Both sides are imputing meaning upward.
The administration’s policy is not just a bureaucratic rule about press access. It becomes part of a larger story about loyalty, mission alignment, and national purpose. Journalists who resist are cast, implicitly, as obstacles to that purpose.
The court’s ruling is not just a technical First Amendment analysis. It becomes a defense of a nearly sacred principle. A free press is framed as essential to the survival of the republic itself, not just one institutional preference among others.

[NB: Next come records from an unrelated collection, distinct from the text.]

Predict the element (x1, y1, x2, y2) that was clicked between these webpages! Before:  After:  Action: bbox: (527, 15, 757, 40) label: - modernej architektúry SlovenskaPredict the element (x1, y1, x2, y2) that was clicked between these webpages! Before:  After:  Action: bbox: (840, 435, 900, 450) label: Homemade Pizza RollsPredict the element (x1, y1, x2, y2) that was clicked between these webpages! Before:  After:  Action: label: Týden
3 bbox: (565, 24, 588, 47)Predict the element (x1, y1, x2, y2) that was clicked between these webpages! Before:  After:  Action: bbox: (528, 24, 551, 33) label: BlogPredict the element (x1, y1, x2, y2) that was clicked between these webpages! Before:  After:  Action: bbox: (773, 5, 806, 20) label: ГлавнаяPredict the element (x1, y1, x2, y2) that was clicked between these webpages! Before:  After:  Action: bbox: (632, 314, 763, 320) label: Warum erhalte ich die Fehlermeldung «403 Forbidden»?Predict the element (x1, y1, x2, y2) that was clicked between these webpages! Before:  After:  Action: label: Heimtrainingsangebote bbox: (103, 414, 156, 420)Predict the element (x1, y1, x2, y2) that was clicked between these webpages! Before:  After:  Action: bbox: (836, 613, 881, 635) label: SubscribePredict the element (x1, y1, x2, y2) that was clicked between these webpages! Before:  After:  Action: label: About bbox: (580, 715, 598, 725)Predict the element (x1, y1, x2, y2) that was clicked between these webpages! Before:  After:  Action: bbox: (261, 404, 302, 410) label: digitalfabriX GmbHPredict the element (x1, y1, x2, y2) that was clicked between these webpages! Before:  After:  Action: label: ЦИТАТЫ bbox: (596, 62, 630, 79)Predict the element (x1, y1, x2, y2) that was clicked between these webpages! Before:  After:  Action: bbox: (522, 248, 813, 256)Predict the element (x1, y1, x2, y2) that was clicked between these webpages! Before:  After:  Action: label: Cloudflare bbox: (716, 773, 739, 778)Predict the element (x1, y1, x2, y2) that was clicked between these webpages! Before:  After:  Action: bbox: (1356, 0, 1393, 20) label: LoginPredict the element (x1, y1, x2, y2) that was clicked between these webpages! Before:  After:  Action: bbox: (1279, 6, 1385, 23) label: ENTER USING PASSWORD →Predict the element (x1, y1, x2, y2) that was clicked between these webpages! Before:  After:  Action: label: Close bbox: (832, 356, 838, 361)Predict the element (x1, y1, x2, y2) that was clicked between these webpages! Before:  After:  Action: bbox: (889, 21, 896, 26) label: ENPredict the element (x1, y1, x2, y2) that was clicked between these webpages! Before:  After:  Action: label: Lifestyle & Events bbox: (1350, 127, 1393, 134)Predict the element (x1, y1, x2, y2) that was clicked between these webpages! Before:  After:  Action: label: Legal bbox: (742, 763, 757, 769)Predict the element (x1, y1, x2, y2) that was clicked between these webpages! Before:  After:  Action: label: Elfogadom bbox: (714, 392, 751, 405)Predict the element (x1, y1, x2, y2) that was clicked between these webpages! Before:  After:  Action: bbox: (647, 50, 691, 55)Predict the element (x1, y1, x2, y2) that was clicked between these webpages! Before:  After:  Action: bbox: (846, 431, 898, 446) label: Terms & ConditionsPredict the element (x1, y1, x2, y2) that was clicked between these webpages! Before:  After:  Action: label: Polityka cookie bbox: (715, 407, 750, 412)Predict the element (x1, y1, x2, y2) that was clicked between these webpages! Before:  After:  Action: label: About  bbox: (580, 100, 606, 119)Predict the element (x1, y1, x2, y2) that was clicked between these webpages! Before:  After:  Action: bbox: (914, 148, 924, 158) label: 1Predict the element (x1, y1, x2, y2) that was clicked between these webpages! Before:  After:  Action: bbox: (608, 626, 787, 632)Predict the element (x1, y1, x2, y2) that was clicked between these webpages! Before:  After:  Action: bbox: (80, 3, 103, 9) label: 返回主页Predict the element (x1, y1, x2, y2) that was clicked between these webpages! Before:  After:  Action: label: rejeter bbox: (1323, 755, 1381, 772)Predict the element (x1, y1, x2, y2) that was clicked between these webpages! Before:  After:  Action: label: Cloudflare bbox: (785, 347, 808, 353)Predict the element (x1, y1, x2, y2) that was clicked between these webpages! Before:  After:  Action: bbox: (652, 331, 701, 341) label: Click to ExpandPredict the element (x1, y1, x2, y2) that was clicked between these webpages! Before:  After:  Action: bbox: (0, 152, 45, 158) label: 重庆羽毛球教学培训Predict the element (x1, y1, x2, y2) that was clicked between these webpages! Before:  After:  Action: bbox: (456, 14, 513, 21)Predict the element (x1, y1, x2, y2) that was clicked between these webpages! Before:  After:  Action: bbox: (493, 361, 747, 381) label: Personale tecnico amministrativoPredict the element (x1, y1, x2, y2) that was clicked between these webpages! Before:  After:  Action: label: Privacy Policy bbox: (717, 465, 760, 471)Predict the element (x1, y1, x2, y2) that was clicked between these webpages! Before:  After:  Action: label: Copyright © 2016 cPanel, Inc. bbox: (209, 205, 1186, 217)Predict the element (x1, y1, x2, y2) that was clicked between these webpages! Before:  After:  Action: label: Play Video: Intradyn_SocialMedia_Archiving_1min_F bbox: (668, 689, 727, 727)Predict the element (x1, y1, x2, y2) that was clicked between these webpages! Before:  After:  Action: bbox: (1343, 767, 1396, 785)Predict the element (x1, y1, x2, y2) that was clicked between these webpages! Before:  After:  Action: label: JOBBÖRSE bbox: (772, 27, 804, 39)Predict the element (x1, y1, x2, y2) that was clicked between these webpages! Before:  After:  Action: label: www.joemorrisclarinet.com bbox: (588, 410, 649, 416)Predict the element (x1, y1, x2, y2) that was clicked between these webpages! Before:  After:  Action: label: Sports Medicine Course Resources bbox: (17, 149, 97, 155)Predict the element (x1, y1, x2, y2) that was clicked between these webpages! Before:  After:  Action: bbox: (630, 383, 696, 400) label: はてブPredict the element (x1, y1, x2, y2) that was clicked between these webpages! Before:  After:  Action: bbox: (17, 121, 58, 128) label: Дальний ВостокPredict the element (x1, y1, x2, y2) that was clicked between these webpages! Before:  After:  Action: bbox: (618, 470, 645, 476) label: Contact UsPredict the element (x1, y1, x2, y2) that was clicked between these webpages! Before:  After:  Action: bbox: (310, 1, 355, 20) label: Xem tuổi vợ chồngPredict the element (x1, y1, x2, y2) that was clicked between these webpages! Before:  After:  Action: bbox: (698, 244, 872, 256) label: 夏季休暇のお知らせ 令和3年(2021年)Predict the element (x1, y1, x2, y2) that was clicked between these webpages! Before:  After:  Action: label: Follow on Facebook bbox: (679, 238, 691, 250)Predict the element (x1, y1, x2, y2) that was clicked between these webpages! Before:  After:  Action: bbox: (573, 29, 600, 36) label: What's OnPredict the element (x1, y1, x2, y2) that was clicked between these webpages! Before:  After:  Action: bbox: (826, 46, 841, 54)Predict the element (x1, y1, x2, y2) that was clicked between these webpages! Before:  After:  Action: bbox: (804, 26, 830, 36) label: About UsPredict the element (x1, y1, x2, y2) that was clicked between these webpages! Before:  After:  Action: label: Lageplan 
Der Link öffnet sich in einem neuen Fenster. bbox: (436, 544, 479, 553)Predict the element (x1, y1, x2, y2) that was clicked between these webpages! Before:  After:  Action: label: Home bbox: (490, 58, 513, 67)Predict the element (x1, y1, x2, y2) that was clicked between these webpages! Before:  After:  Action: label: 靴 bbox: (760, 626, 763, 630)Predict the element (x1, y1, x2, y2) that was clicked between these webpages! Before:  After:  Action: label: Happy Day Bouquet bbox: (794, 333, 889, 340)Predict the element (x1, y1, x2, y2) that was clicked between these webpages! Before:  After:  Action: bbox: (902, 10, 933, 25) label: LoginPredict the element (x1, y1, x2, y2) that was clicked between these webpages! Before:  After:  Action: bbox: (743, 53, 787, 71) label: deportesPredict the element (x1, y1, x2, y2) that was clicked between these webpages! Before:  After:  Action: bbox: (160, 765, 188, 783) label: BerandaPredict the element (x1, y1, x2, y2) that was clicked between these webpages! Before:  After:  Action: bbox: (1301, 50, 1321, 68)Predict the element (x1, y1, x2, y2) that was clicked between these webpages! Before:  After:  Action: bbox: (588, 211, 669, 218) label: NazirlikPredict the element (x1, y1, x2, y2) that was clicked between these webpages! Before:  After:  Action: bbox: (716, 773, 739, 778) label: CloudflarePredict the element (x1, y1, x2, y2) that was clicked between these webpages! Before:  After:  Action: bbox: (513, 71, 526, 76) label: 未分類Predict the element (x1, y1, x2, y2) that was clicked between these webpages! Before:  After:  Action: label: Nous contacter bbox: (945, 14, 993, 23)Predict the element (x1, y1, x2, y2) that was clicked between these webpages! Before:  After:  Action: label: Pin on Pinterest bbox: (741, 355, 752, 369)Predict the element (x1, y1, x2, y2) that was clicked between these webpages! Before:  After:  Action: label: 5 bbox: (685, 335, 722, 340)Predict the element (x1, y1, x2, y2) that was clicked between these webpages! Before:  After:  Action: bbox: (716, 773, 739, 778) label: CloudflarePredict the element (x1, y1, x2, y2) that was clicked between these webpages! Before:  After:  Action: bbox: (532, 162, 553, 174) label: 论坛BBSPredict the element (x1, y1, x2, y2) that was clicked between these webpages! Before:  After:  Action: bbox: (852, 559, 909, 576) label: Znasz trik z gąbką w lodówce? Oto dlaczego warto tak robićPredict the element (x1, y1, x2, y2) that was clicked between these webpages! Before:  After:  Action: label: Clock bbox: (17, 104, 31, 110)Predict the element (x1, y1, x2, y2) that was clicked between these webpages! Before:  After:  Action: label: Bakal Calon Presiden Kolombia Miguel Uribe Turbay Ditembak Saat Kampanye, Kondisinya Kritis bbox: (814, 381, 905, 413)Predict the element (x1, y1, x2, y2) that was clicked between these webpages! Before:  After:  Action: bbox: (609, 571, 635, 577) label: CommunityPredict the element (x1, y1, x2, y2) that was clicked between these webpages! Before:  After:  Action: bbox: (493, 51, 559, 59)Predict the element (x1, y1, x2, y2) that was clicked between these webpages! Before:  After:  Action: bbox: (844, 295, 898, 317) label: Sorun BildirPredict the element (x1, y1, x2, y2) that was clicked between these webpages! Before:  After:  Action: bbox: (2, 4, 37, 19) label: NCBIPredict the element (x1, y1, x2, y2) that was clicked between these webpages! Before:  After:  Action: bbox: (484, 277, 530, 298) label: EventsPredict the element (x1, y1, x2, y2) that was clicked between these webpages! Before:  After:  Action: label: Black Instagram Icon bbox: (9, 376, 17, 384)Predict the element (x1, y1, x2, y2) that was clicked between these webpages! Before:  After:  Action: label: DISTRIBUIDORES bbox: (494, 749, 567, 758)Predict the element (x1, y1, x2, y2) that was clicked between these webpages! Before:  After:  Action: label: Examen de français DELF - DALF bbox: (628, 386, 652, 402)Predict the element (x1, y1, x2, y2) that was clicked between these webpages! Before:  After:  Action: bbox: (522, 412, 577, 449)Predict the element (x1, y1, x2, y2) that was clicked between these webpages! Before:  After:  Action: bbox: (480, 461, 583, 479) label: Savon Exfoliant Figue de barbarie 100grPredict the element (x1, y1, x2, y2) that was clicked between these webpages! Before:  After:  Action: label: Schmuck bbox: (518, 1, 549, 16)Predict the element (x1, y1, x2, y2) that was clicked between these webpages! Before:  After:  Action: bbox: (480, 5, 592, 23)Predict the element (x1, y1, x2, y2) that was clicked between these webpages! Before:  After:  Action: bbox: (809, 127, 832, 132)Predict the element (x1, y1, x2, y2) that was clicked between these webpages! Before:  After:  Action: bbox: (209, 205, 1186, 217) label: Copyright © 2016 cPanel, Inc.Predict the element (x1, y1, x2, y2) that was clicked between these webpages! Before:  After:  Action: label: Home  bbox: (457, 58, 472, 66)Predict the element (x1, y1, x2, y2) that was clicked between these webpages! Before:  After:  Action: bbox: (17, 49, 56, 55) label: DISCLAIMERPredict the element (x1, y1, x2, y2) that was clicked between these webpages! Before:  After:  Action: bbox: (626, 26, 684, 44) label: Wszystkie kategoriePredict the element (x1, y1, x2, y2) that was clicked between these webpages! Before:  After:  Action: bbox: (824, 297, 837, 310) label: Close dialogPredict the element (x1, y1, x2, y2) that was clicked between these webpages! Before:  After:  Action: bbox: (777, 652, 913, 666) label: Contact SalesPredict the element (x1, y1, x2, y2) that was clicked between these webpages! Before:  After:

From a Becker angle, both are hero systems competing for allegiance.
One says:
Meaning comes from serving a national mission
Unity and disciplined messaging are virtues
Leadership requires control and alignment
The other says:
Meaning comes from defending open inquiry
Dissent and investigation are virtues
Legitimacy requires independence from power
From an Alliance Theory angle, these are coalition-building vocabularies. “National security,” “mission,” and “on board and willing to serve” recruit one coalition. “Free press,” “independent journalism,” and “First Amendment” recruit another.
Notice the deeper structure. Neither side presents itself as just one interest group among others. Each presents its position as necessary for the survival of something larger. The nation. Democracy. Civilization. Truth.
The facts on the ground are narrow. A policy about press credentials. A court ruling striking it down. But the meaning attached to those facts expands outward until it becomes existential. That expansion is not accidental. It is how these systems generate loyalty, justify power, and stabilize themselves in the middle of conflict.